Despite my issues with Parkinson’s, I resist the idea of “can’t do.” That attitude is self-defeating. I would rather try to do something and if I fail, I fail. The only way to know your limits is to keep trying.

I put on my shoes and force myself out the door.

We arranged to meet fully vaccinated friends at a favorite hang-out. After a year of Covid, John and I both seem to have almost forgotten how to socialize. With masks and social distancing still required and necessary, social situations still feel somewhat awkward. Do we dare eat inside a restaurant? Do we hug friends we’ve been apart from for so many months?

We walked in and our eyes meet those familiar eyes. We approached and greeted each other with a big “hello” and said how wonderful it was to see each other again, but all four of us remained 6 feet apart. Masks hid the wide smiles we were wearing on our faces. Nothing could hide the smiles in our eyes. Finally, our long time friend reached across the divide and wrapped me in a hug. The barrier of hesitation evaporated like smoke drawn into an exhaust fan. We took turns hugging each other. There it was. That familiar feeling. We found our “normal.”

Vaccination has allowed me to do some physical therapy at our local hospital. My family is once again contemplating a bit of travel. As friends and family also become vaccinated we feel safer holding small gatherings.

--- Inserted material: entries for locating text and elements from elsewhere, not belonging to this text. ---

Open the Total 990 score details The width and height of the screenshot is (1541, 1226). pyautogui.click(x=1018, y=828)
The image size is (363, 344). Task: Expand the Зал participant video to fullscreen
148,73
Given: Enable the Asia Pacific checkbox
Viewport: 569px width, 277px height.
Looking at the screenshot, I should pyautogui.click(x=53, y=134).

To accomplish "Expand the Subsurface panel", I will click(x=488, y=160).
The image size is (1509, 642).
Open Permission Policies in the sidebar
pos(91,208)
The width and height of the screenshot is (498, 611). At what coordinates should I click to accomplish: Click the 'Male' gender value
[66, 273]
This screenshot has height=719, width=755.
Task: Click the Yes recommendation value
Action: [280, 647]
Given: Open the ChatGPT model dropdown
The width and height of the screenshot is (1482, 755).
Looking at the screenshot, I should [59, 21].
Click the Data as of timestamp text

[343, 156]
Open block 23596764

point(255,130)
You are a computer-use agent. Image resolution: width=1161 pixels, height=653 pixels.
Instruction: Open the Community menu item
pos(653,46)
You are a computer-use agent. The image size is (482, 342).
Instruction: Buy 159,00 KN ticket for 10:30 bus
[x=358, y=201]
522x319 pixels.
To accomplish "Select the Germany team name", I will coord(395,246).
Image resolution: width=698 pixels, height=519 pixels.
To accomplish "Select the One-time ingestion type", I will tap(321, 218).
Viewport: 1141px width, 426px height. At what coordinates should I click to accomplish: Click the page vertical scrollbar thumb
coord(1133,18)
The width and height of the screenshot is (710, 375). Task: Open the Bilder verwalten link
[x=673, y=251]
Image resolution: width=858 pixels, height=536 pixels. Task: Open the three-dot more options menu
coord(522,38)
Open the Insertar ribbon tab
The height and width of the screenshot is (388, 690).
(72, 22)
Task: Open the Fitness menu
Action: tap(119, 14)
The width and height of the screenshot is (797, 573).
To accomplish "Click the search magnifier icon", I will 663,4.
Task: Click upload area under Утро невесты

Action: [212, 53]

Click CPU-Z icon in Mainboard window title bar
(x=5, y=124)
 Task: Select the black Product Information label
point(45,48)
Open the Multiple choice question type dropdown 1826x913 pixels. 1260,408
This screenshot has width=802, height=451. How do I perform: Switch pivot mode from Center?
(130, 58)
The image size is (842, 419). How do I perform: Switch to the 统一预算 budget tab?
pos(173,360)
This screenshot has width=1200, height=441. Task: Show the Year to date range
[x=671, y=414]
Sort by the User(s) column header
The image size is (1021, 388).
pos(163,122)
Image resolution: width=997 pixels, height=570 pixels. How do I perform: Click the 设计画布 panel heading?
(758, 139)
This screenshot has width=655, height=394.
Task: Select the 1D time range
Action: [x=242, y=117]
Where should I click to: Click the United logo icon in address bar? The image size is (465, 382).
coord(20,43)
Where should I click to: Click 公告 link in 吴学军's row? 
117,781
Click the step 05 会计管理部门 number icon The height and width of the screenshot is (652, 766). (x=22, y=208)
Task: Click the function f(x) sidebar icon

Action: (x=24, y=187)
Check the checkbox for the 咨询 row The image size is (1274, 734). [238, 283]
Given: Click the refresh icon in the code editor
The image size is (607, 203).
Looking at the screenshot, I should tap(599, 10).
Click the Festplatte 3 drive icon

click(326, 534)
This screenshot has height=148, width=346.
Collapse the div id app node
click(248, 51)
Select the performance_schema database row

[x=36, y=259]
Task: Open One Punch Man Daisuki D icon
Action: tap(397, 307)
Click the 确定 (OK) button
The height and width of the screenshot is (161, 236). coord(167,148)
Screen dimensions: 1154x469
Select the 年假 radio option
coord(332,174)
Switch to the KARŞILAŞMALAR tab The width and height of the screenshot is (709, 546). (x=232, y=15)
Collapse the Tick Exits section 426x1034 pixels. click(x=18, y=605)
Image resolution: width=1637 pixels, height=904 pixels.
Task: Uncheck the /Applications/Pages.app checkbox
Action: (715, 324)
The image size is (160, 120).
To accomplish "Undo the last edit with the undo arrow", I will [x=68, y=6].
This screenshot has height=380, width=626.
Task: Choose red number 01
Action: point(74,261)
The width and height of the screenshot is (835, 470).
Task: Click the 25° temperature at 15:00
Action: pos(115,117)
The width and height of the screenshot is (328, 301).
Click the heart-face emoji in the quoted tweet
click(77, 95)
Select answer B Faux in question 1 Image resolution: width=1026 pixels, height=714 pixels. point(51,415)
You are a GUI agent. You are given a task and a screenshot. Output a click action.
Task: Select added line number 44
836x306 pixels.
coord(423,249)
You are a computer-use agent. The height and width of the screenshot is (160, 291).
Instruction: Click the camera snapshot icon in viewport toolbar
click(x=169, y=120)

Photo by Yulissa Tagle on Unsplash

Parkinson’s has taught me that nothing is more important than our health. Covid has given me a new a appreciation for modern medicine. I have little patience or respect for those who refuse to be vaccinated while waving their flag and claiming to be expressing their “American freedom.” Patriotism is not about personal rights. Being patriotic means doing what is right for community and country even if it might not be right for you. Modern medicine has given us a vaccine to fight Covid-19 and every patriotic American should be in line to take the shot. But that’s a whole other argument.

Covid-19 was the end for half a million of us. It was and remains a hard time for many. It was a learning experience for all. We may not know for a long time, the full extent of how a little Coronavirus changed our world. I feel like I/we could have – should have gotten more accomplished but somehow Covid was so disruptive that it took away our ability to really focus. But the sun came up this morning, the birds are singing, and flowers are blooming. Spring has sprung! It’s a new year filled with new hope and a second chance.